───── LISTING ─────
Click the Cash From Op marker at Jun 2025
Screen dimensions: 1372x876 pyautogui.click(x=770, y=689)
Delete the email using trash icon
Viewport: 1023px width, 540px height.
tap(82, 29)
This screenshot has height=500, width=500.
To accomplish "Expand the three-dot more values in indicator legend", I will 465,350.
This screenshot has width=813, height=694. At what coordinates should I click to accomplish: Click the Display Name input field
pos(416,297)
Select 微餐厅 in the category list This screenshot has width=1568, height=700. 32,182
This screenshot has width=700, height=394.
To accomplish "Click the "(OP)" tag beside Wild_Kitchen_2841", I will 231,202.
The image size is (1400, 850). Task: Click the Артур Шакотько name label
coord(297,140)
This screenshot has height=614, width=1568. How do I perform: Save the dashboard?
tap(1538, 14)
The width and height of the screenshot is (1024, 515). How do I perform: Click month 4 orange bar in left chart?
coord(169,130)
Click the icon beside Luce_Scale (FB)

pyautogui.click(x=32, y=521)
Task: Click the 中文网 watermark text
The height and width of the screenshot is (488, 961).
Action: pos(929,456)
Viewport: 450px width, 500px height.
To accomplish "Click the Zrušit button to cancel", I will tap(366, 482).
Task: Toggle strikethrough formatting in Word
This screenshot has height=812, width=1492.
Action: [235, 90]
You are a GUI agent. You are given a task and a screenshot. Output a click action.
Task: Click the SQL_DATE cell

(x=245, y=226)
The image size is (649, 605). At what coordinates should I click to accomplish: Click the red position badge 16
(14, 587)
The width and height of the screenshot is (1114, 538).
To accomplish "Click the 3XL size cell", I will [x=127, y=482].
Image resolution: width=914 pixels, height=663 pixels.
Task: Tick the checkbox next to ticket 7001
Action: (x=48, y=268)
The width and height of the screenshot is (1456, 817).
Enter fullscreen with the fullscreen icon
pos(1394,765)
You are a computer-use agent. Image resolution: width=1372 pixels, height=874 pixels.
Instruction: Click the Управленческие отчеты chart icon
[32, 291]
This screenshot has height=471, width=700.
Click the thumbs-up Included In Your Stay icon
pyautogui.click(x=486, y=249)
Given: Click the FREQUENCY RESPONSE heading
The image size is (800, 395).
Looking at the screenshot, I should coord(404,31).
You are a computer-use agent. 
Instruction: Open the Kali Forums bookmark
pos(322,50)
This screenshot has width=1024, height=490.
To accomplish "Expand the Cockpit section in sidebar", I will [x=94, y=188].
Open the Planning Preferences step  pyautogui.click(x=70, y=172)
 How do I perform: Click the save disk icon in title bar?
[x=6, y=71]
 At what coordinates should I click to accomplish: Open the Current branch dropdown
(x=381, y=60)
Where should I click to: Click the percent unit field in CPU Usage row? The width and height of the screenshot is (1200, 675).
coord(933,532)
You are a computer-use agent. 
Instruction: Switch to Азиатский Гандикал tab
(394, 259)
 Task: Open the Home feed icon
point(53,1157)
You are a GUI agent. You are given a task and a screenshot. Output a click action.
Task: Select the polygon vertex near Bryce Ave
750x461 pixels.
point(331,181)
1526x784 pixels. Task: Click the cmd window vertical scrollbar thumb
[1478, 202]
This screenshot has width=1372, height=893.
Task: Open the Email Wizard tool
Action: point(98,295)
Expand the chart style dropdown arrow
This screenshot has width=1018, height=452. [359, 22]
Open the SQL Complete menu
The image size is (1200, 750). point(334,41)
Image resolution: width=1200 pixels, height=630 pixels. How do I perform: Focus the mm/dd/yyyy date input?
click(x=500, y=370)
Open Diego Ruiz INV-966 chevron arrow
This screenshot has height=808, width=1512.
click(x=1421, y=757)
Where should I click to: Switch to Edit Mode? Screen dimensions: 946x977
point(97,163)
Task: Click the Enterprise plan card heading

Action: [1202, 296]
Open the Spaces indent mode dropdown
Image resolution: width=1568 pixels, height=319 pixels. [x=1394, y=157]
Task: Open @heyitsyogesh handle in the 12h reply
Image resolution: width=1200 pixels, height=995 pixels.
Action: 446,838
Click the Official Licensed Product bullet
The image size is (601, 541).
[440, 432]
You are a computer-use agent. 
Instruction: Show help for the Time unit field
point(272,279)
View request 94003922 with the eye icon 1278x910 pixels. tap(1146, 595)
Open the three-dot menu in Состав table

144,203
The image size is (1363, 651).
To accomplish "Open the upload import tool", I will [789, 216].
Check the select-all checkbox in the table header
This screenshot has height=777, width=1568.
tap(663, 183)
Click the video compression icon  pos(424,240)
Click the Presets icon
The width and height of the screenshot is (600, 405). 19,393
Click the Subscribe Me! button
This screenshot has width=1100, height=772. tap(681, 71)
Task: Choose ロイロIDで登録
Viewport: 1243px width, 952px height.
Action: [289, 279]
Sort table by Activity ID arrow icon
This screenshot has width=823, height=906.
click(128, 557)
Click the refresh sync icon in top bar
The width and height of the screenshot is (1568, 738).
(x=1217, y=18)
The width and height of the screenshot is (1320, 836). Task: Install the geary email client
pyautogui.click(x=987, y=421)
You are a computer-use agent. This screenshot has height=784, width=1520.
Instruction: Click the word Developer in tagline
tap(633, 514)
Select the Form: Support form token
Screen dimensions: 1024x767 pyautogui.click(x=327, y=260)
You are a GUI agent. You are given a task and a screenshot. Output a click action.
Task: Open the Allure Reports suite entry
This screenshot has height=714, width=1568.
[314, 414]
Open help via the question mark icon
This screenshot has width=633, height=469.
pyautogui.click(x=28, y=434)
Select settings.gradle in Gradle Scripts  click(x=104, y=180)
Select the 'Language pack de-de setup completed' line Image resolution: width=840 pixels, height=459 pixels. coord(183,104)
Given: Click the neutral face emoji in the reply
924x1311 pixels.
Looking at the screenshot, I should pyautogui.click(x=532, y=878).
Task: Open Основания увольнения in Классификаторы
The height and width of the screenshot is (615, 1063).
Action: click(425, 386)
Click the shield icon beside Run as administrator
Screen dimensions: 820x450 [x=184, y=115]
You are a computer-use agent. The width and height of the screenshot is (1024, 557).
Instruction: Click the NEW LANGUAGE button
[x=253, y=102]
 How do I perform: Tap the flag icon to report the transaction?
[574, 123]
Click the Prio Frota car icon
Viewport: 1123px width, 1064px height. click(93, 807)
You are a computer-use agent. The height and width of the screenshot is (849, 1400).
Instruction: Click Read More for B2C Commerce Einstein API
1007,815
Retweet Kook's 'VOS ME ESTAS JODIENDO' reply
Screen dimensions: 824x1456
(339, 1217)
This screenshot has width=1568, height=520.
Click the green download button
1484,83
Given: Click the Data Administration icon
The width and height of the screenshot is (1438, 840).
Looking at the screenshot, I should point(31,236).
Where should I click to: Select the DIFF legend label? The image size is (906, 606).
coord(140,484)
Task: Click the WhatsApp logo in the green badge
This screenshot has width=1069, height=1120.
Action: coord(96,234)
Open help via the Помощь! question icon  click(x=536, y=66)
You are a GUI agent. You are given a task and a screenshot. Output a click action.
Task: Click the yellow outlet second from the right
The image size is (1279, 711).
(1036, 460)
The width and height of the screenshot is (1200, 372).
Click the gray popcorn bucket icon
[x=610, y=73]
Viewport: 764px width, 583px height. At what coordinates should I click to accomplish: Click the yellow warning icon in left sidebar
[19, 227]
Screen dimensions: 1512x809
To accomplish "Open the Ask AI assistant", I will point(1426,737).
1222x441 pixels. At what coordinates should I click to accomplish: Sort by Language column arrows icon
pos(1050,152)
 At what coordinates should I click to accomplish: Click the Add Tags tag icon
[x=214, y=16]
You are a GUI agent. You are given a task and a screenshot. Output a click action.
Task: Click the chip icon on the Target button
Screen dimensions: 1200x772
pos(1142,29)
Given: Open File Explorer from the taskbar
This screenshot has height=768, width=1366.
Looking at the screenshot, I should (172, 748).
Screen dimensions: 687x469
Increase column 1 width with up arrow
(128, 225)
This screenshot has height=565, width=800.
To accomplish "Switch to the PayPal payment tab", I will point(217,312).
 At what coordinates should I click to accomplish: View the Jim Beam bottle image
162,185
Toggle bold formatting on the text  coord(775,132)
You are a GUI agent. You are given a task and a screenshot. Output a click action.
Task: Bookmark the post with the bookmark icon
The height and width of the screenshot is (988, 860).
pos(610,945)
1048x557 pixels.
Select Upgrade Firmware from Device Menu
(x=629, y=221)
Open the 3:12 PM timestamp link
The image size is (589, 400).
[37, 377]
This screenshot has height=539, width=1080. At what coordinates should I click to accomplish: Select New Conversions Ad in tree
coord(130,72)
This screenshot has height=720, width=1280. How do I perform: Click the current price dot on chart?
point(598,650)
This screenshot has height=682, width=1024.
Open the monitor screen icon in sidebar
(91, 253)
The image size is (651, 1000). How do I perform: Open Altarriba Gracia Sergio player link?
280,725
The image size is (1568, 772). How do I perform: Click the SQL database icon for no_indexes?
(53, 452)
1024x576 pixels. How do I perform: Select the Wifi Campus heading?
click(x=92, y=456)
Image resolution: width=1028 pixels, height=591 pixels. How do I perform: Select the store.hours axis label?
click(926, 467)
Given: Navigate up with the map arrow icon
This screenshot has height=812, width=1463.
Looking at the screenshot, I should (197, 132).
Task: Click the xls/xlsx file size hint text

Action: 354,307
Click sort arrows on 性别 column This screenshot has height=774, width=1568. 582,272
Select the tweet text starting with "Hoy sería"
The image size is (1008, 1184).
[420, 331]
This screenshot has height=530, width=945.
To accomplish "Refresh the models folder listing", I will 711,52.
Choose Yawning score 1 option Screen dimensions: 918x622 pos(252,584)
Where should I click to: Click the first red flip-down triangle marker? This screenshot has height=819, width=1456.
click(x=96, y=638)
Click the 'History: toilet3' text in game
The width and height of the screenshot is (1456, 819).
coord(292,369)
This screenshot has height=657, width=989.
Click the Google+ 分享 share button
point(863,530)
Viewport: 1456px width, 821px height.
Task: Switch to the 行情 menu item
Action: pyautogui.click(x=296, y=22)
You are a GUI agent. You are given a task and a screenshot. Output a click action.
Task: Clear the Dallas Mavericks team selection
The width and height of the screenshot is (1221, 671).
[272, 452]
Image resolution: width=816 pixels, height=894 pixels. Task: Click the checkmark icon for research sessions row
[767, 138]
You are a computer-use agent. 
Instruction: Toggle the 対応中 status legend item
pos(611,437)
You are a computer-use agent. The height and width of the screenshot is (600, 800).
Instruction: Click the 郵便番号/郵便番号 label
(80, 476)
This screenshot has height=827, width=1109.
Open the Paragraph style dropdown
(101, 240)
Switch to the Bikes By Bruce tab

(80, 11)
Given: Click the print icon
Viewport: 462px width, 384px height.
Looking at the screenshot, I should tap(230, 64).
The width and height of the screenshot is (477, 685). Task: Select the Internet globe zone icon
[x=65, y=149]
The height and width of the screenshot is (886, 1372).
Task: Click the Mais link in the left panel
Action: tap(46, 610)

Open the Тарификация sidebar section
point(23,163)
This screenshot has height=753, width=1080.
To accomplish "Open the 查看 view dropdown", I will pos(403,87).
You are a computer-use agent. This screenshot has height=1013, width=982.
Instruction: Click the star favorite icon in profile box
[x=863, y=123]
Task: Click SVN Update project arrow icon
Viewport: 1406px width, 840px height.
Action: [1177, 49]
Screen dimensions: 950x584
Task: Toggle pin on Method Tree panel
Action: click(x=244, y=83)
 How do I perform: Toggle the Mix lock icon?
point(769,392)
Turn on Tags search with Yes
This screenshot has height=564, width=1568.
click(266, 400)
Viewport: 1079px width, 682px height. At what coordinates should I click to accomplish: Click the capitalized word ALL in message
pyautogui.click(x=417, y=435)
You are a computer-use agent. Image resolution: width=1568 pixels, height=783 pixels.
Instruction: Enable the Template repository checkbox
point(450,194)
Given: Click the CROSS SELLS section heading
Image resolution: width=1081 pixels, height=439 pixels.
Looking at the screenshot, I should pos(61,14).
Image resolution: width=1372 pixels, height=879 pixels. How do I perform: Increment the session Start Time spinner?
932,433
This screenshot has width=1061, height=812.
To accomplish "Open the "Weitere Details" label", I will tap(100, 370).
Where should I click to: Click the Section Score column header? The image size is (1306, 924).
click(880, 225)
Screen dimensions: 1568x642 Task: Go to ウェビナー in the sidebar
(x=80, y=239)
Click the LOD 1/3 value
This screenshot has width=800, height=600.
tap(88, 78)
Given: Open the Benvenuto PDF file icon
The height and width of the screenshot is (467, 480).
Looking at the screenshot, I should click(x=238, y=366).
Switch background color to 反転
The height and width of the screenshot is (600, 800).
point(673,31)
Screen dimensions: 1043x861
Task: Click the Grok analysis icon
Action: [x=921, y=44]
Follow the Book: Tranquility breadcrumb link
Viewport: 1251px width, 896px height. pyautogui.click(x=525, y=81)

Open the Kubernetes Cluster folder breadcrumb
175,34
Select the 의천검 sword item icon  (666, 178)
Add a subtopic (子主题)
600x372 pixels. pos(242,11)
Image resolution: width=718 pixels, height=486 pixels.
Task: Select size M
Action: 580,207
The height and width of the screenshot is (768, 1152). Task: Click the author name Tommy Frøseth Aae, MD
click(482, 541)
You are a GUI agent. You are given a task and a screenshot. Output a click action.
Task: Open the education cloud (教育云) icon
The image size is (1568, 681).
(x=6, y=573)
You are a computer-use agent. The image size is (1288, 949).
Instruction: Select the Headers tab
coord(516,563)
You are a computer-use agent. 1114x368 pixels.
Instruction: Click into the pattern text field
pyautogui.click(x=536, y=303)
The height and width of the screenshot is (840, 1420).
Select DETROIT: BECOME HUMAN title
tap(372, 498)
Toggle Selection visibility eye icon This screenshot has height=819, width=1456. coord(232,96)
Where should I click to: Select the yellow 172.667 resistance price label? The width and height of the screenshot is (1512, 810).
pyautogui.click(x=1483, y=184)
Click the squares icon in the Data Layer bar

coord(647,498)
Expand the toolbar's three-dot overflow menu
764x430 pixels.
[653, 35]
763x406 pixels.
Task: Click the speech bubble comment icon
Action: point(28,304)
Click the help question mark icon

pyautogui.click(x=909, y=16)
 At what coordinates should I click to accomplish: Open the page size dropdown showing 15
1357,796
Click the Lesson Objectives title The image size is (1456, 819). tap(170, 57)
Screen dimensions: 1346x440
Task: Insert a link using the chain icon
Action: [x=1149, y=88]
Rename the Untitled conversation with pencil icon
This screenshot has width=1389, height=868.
─────
• **WORK REQUIRED**
Render the data from its first line through the line containing "pos(416,297)", both included, as a Markdown table with columns Row and Text. Number each line in Row and omit blank lines.

• **FINAL RESULT**
| Row | Text |
|---|---|
| 1 | Click the Cash From Op marker at Jun 2025 |
| 2 | Screen dimensions: 1372x876 pyautogui.click(x=770, y=689) |
| 3 | Delete the email using trash icon |
| 4 | Viewport: 1023px width, 540px height. |
| 5 | tap(82, 29) |
| 6 | This screenshot has height=500, width=500. |
| 7 | To accomplish "Expand the three-dot more values in indicator legend", I will 465,350. |
| 8 | This screenshot has width=813, height=694. At what coordinates should I click to accomplish: Click the Display Name input field |
| 9 | pos(416,297) |